Reversal levels were introduced on this blog in 2013 and initially used alongside the lunar cycles to filter out the more favorable entries. They have evolved into a complete system with its own home at

The method has continued to work well in the challenging market environment since 2013 and if you are a self-directed trader looking to improve results then you are more than welcome to try this approach. If you are looking for a way to get rich quick then reversal levels will not be for you. Good investing is boring.

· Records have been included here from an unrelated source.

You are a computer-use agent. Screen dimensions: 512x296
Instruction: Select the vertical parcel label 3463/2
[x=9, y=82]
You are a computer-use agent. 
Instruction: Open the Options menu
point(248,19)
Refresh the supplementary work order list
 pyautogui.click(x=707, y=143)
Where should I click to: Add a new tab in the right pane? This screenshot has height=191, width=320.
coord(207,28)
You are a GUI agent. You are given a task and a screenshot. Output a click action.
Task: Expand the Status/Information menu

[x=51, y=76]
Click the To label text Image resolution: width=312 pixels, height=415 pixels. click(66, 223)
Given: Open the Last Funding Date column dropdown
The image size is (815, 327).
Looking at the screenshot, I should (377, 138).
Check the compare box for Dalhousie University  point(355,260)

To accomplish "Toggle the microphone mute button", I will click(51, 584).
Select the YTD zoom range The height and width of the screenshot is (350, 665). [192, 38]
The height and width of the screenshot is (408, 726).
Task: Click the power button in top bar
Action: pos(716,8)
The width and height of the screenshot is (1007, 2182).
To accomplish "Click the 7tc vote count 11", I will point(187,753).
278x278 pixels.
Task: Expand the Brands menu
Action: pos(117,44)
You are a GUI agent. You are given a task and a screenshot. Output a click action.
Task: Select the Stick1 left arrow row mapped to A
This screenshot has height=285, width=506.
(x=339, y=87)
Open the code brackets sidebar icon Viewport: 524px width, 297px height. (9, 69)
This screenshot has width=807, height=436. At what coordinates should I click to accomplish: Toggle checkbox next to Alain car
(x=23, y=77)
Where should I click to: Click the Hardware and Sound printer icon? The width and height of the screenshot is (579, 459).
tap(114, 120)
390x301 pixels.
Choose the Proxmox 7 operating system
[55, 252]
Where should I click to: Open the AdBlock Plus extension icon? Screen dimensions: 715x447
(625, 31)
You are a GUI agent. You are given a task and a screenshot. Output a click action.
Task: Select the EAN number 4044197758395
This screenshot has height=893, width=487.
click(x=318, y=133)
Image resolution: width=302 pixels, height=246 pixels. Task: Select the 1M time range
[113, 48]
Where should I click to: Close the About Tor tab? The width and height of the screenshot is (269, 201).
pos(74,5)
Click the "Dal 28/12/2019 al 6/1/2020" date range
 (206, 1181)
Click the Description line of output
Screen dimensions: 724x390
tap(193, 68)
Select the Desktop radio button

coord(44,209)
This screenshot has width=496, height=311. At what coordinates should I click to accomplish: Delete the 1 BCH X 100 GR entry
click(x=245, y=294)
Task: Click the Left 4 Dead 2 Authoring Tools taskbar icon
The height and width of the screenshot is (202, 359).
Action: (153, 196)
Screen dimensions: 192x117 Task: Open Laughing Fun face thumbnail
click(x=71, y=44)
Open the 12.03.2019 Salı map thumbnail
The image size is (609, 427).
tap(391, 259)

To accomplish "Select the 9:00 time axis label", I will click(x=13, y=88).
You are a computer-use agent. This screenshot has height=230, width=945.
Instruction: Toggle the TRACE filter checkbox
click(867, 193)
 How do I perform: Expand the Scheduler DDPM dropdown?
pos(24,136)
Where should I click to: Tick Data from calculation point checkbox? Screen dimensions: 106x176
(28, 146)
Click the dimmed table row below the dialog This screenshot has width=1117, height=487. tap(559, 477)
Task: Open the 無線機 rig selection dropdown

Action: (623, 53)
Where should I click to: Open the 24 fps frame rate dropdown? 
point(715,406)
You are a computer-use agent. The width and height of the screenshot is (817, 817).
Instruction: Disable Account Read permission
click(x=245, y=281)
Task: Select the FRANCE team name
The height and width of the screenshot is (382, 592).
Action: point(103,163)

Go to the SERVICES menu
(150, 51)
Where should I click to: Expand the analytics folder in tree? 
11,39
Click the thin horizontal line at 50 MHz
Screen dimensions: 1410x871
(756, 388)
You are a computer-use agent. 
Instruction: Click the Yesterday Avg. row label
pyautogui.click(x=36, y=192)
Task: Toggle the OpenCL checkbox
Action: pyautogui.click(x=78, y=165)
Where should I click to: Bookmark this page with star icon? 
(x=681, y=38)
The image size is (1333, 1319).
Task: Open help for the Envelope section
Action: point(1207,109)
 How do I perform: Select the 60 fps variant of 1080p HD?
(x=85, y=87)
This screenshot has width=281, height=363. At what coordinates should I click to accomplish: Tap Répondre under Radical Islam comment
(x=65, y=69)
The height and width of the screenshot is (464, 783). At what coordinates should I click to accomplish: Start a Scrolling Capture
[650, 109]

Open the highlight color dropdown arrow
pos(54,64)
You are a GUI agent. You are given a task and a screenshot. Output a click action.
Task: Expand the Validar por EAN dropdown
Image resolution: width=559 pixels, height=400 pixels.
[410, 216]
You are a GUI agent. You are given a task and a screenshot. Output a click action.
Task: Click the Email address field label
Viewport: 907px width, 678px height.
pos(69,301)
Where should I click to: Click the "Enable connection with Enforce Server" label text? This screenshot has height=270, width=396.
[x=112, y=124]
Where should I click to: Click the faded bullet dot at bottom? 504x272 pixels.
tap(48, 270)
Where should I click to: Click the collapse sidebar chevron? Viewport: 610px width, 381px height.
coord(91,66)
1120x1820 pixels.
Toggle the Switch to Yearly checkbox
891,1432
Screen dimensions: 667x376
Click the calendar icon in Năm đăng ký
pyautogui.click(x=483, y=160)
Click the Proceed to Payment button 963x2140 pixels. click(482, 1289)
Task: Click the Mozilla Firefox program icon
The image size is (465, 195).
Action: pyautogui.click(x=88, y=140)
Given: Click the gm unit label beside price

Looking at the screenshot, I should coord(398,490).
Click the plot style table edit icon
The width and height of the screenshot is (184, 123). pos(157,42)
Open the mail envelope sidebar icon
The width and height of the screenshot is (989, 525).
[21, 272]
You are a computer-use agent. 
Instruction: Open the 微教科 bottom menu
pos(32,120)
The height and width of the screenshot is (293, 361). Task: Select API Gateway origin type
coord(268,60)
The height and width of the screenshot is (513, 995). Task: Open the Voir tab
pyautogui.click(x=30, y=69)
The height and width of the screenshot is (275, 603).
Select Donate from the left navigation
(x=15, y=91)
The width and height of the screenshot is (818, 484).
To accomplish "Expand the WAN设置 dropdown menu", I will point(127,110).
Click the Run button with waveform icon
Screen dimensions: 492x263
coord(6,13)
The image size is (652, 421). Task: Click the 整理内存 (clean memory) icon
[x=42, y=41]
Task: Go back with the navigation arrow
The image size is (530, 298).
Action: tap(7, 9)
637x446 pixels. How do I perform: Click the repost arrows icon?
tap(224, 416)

Here is a recent example of the reversal levels for some popular stocks:



Some older introductory posts about the reversal levels:

7 Responses to “Reversal levels”

  1. Thank you for taking the time to update your pages. It takes a good person to do all of this work and then share it selflessly like you do. Keep it up!

  2. kashif arshad said


    The reversal levels you mentioned are quite accurate, but I could not understand where is the target to stop buy or sell. Would you please explain it for me, so I can better understand this system.


    • Danny said

      Hi Kashif,

      A buy signal is triggered when a stock closes above its reversal level. There is no profit target or stop-loss target. The trades are open ended until the stock closes below its reversal level, which triggers a sell signal that we use to get out on the open of the next day. Then we wait until the stock closes back above its reversal level, which gives us the next buy signal.


  3. Johan said

    Hi Danny, could you say something about the performance of the weekly macro reversals (indexes, gold, oil etc) vs the daily ones over the longer term, and also how the drawdown differs over time between the two?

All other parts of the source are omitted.